Task item -> Print out the data below. Do not alter a single line.

Records shown ->
Start of Block

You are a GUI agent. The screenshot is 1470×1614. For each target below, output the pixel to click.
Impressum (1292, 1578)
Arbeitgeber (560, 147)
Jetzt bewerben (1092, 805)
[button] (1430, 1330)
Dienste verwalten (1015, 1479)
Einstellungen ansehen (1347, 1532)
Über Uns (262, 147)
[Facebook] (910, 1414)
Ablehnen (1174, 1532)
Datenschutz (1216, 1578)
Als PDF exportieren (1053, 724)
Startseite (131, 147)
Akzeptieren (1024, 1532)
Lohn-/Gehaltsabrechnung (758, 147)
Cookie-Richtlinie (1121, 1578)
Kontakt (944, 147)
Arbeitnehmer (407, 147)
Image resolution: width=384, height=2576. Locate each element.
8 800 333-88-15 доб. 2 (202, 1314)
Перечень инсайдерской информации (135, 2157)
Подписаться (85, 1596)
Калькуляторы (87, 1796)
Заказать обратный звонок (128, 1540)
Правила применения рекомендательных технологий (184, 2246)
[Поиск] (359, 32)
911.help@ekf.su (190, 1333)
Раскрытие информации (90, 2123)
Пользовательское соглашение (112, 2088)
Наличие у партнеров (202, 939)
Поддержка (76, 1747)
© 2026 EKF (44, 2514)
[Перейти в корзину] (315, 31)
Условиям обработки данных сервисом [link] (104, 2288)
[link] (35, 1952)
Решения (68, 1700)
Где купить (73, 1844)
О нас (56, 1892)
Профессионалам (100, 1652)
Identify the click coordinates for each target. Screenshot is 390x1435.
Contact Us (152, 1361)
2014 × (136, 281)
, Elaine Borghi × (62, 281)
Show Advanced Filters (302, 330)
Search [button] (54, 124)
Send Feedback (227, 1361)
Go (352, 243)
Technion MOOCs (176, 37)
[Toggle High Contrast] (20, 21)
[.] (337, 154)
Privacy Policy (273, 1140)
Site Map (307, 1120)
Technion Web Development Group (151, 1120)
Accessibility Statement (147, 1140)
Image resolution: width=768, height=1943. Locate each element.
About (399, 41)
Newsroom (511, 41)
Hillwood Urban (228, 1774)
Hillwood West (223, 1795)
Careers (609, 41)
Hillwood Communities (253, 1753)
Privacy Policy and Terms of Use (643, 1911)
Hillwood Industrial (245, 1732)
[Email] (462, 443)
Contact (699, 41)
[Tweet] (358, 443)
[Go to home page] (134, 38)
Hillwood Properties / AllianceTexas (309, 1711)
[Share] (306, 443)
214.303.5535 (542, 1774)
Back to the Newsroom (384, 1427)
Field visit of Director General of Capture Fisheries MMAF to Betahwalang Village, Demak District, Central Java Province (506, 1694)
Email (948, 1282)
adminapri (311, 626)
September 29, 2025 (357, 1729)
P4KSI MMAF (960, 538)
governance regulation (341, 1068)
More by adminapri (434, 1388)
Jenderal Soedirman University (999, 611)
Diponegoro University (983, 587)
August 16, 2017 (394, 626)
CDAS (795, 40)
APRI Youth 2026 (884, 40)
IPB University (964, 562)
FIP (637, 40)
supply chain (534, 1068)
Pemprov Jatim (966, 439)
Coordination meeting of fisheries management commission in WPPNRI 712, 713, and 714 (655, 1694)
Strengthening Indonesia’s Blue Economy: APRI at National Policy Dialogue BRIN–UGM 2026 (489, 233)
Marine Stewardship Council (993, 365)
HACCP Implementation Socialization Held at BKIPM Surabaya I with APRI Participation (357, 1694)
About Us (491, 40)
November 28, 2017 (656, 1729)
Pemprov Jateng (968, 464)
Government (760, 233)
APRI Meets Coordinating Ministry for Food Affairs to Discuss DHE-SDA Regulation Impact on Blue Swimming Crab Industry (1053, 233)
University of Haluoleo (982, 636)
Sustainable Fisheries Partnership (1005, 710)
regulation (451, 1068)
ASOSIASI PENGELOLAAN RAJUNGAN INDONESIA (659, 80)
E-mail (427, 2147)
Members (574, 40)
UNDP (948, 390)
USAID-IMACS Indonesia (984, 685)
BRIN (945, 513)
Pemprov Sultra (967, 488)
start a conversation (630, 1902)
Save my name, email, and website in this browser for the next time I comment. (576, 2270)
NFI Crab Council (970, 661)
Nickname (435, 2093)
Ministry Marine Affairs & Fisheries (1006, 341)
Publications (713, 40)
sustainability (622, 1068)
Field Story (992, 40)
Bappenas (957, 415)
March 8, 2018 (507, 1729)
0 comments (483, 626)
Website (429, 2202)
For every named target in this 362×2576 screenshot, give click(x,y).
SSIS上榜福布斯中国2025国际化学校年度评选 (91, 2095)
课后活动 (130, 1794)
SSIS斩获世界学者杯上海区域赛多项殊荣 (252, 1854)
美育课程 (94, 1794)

End of Block

Answer to the problem ->
You are a GUI agent. The screenshot is 1470×1614. For each target below, output the pixel to click.
Impressum (1292, 1578)
Arbeitgeber (560, 147)
Jetzt bewerben (1092, 805)
[button] (1430, 1330)
Dienste verwalten (1015, 1479)
Einstellungen ansehen (1347, 1532)
Über Uns (262, 147)
[Facebook] (910, 1414)
Ablehnen (1174, 1532)
Datenschutz (1216, 1578)
Als PDF exportieren (1053, 724)
Startseite (131, 147)
Akzeptieren (1024, 1532)
Lohn-/Gehaltsabrechnung (758, 147)
Cookie-Richtlinie (1121, 1578)
Kontakt (944, 147)
Arbeitnehmer (407, 147)
Image resolution: width=384, height=2576. Locate each element.
8 800 333-88-15 доб. 2 (202, 1314)
Перечень инсайдерской информации (135, 2157)
Подписаться (85, 1596)
Калькуляторы (87, 1796)
Заказать обратный звонок (128, 1540)
Правила применения рекомендательных технологий (184, 2246)
[Поиск] (359, 32)
911.help@ekf.su (190, 1333)
Раскрытие информации (90, 2123)
Пользовательское соглашение (112, 2088)
Наличие у партнеров (202, 939)
Поддержка (76, 1747)
© 2026 EKF (44, 2514)
[Перейти в корзину] (315, 31)
Условиям обработки данных сервисом [link] (104, 2288)
[link] (35, 1952)
Решения (68, 1700)
Где купить (73, 1844)
О нас (56, 1892)
Профессионалам (100, 1652)
Identify the click coordinates for each target. Screenshot is 390x1435.
Contact Us (152, 1361)
2014 × (136, 281)
, Elaine Borghi × (62, 281)
Show Advanced Filters (302, 330)
Search [button] (54, 124)
Send Feedback (227, 1361)
Go (352, 243)
Technion MOOCs (176, 37)
[Toggle High Contrast] (20, 21)
[.] (337, 154)
Privacy Policy (273, 1140)
Site Map (307, 1120)
Technion Web Development Group (151, 1120)
Accessibility Statement (147, 1140)
Image resolution: width=768, height=1943. Locate each element.
About (399, 41)
Newsroom (511, 41)
Hillwood Urban (228, 1774)
Hillwood West (223, 1795)
Careers (609, 41)
Hillwood Communities (253, 1753)
Privacy Policy and Terms of Use (643, 1911)
Hillwood Industrial (245, 1732)
[Email] (462, 443)
Contact (699, 41)
[Tweet] (358, 443)
[Go to home page] (134, 38)
Hillwood Properties / AllianceTexas (309, 1711)
[Share] (306, 443)
214.303.5535 (542, 1774)
Back to the Newsroom (384, 1427)
Field visit of Director General of Capture Fisheries MMAF to Betahwalang Village, Demak District, Central Java Province (506, 1694)
Email (948, 1282)
adminapri (311, 626)
September 29, 2025 (357, 1729)
P4KSI MMAF (960, 538)
governance regulation (341, 1068)
More by adminapri (434, 1388)
Jenderal Soedirman University (999, 611)
Diponegoro University (983, 587)
August 16, 2017 (394, 626)
CDAS (795, 40)
APRI Youth 2026 (884, 40)
IPB University (964, 562)
FIP (637, 40)
supply chain (534, 1068)
Pemprov Jatim (966, 439)
Coordination meeting of fisheries management commission in WPPNRI 712, 713, and 714 (655, 1694)
Strengthening Indonesia’s Blue Economy: APRI at National Policy Dialogue BRIN–UGM 2026 (489, 233)
Marine Stewardship Council (993, 365)
HACCP Implementation Socialization Held at BKIPM Surabaya I with APRI Participation (357, 1694)
About Us (491, 40)
November 28, 2017 (656, 1729)
Pemprov Jateng (968, 464)
Government (760, 233)
APRI Meets Coordinating Ministry for Food Affairs to Discuss DHE-SDA Regulation Impact on Blue Swimming Crab Industry (1053, 233)
University of Haluoleo (982, 636)
Sustainable Fisheries Partnership (1005, 710)
regulation (451, 1068)
ASOSIASI PENGELOLAAN RAJUNGAN INDONESIA (659, 80)
E-mail (427, 2147)
Members (574, 40)
UNDP (948, 390)
USAID-IMACS Indonesia (984, 685)
BRIN (945, 513)
Pemprov Sultra (967, 488)
start a conversation (630, 1902)
Save my name, email, and website in this browser for the next time I comment. (576, 2270)
NFI Crab Council (970, 661)
Nickname (435, 2093)
Ministry Marine Affairs & Fisheries (1006, 341)
Publications (713, 40)
sustainability (622, 1068)
Field Story (992, 40)
Bappenas (957, 415)
March 8, 2018 (507, 1729)
0 comments (483, 626)
Website (429, 2202)
For every named target in this 362×2576 screenshot, give click(x,y).
SSIS上榜福布斯中国2025国际化学校年度评选 (91, 2095)
课后活动 (130, 1794)
SSIS斩获世界学者杯上海区域赛多项殊荣 (252, 1854)
美育课程 (94, 1794)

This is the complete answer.